The Roaring 2020s Are Here, and So Is the Return of Maximalist Beauty
Pack it up, minimalists.
We've gone nearly two years covering our faces in most public settings (thanks, COVID), a turn of events that caused us to temporarily eschew makeup for skincare. Now, bold beauty is poised for a comeback.
At Fashion Month, maximalist makeup rose from the ashes. For Versace, Pat McGrath — known in the biz as Mother Makeup — painted models with bright green cat-eyes that stretched from the inner corner to the outer tip of the brow, a not-so-subtle pop of color.
Dries Van Noten took a similarly vibrant approach to beauty. Some models were decked out in face gems and jewel-encrusted nails. Others flaunted color-blocked hair, the work of Sam McKnight, awash in shades of neon green, yellow, and fuchsia.
Loewe also broke out the Manic Panic. Hair stylist Guido Palau outfitted models in mushroom cap-like wigs dyed purple, red, and pastel pink.
Kenneth Ize drew attention to an overlooked feature, the nose, by coating it in gold pigment. And at Blumarine, nearly the entire body was highlighted in shimmer that transported onlookers to the early 2000s.
Drama was also served at Givenchy, which recruited Lucia Pieroni to frame the eyes with feathery, drawn-on lashes, resulting in an exaggerated, anime-like look.
Just as high heels are slowly overtaking WFH-friendly footwear, maximalist makeup is about to replace our low-maintenance, COVID-era beauty routines.
In a sense, a shift to celebratory fashion and makeup is a natural extension of our triumphant return to some semblance of normalcy.

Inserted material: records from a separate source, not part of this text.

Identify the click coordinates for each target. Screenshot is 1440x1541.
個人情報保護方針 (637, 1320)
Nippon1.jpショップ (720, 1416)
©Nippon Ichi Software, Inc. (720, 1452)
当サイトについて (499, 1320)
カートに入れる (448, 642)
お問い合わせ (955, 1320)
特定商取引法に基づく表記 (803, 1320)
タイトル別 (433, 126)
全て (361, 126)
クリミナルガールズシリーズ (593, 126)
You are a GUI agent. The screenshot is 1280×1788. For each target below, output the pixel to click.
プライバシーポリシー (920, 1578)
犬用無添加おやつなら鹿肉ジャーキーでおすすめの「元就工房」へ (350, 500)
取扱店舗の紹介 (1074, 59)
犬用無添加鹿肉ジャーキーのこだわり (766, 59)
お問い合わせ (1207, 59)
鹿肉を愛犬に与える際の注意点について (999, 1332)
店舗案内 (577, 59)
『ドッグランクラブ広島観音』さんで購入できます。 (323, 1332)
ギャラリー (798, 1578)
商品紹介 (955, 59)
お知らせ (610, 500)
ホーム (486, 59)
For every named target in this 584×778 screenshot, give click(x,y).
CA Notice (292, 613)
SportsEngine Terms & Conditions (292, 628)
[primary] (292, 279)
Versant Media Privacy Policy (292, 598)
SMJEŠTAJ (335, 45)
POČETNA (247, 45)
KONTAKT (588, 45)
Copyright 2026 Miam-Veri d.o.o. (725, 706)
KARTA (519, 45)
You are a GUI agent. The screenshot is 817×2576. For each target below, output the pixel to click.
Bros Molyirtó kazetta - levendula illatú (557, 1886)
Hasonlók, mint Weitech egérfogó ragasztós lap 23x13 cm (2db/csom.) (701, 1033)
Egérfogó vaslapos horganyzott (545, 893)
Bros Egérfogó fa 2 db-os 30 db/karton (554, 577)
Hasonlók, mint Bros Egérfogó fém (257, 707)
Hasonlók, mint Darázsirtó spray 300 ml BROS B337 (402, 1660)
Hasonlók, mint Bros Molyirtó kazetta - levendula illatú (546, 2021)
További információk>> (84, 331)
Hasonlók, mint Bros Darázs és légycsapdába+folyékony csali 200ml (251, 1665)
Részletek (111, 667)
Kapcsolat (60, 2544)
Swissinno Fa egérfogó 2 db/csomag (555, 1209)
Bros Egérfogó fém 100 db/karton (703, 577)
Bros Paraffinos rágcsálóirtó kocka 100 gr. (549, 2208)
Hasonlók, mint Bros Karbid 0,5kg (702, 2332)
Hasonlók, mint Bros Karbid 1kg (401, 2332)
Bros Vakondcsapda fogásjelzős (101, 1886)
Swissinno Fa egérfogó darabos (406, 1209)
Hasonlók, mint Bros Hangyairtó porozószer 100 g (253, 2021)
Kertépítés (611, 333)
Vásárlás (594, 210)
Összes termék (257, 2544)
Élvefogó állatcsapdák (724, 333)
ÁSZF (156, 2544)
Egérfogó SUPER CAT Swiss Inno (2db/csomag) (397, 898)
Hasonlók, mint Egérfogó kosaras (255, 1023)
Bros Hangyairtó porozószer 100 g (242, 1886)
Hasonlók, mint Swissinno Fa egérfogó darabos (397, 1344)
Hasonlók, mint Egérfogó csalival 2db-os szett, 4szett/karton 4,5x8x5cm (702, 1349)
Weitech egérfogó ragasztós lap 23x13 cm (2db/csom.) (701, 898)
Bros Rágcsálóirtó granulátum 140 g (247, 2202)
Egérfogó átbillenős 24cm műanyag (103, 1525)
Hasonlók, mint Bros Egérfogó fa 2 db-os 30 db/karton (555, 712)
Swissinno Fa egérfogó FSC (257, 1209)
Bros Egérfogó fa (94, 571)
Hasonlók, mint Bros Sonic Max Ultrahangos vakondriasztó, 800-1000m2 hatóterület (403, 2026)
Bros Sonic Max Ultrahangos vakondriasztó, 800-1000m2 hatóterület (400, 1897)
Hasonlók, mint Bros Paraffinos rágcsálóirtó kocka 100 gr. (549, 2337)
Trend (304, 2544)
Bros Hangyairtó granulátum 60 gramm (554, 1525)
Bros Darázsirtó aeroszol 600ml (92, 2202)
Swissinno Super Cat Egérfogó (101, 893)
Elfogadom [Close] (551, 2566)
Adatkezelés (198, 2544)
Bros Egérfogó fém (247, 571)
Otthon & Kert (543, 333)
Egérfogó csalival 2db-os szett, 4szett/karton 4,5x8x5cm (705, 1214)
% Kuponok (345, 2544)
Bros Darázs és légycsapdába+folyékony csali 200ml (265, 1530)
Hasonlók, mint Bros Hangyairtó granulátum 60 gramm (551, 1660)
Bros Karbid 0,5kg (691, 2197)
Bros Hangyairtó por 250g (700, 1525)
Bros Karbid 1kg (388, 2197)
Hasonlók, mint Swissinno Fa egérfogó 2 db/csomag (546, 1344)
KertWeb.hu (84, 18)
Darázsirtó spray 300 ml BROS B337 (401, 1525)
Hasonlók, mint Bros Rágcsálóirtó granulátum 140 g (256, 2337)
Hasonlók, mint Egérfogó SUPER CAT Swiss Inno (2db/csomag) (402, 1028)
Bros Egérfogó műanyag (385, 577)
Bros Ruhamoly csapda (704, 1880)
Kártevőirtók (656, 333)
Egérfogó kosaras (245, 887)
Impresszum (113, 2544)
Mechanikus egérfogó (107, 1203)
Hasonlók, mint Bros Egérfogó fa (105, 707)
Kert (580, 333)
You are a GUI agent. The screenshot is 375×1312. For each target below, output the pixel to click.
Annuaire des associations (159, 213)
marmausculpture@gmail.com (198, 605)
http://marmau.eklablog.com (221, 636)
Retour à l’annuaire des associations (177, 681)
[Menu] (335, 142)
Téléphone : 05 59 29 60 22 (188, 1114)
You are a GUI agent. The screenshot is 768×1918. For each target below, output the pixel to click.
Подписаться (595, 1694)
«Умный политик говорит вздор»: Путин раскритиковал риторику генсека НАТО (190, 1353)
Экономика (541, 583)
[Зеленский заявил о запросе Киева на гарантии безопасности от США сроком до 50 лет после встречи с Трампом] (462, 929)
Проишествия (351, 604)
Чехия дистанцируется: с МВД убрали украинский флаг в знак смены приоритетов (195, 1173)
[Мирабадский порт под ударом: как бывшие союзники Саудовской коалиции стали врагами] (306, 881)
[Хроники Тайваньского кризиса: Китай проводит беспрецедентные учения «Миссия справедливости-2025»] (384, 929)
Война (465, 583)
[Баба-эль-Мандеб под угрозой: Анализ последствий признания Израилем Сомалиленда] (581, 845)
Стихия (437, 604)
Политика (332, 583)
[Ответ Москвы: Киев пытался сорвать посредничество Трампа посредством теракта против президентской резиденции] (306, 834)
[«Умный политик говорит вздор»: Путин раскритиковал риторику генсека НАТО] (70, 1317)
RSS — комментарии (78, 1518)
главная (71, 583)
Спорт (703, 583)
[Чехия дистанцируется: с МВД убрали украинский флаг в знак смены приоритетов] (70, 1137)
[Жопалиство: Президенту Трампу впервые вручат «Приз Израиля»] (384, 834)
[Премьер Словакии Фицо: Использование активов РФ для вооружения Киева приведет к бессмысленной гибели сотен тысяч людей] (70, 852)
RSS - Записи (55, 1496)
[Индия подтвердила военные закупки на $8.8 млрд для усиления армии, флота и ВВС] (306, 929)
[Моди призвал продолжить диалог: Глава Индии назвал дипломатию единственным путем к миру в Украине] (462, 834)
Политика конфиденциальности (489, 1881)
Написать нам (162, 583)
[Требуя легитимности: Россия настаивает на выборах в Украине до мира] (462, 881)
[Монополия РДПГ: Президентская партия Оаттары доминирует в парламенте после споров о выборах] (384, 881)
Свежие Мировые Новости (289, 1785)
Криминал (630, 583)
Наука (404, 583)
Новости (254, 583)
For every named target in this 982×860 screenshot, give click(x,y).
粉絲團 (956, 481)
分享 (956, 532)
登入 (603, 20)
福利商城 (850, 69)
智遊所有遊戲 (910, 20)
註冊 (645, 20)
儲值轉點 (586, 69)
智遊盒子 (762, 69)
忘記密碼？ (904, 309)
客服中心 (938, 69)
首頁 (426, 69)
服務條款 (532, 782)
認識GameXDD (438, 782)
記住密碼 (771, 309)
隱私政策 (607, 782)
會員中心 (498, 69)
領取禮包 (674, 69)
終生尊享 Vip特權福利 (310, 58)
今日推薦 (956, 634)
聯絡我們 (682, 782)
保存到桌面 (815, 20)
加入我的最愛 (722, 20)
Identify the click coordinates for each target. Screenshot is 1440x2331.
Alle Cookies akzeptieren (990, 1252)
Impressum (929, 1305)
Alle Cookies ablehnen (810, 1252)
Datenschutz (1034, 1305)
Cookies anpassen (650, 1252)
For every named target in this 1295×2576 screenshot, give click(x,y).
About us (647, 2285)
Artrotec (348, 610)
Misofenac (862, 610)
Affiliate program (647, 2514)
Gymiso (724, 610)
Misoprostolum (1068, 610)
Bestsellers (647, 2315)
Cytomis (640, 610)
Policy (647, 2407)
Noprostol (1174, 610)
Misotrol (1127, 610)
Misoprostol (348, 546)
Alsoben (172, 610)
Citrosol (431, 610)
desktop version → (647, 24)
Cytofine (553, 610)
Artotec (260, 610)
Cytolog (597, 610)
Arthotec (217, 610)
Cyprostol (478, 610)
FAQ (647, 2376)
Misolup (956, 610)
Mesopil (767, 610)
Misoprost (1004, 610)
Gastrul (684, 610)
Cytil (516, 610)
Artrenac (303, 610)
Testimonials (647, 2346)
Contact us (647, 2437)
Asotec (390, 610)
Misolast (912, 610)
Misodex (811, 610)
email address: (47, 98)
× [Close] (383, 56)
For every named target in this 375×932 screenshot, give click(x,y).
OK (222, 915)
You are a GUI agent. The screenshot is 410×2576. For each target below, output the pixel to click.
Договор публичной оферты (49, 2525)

In fact, a similar situation played out after World War I, which birthed the Roaring Twenties — a dynamic era that saw flappers embrace shorter hemlines (quite the statement back then) and full-on makeup.
I'm no fortune teller, but history tends to repeat itself. So break out the eyeshadow, hair dye and body glitter — the Roaring 2020s are here.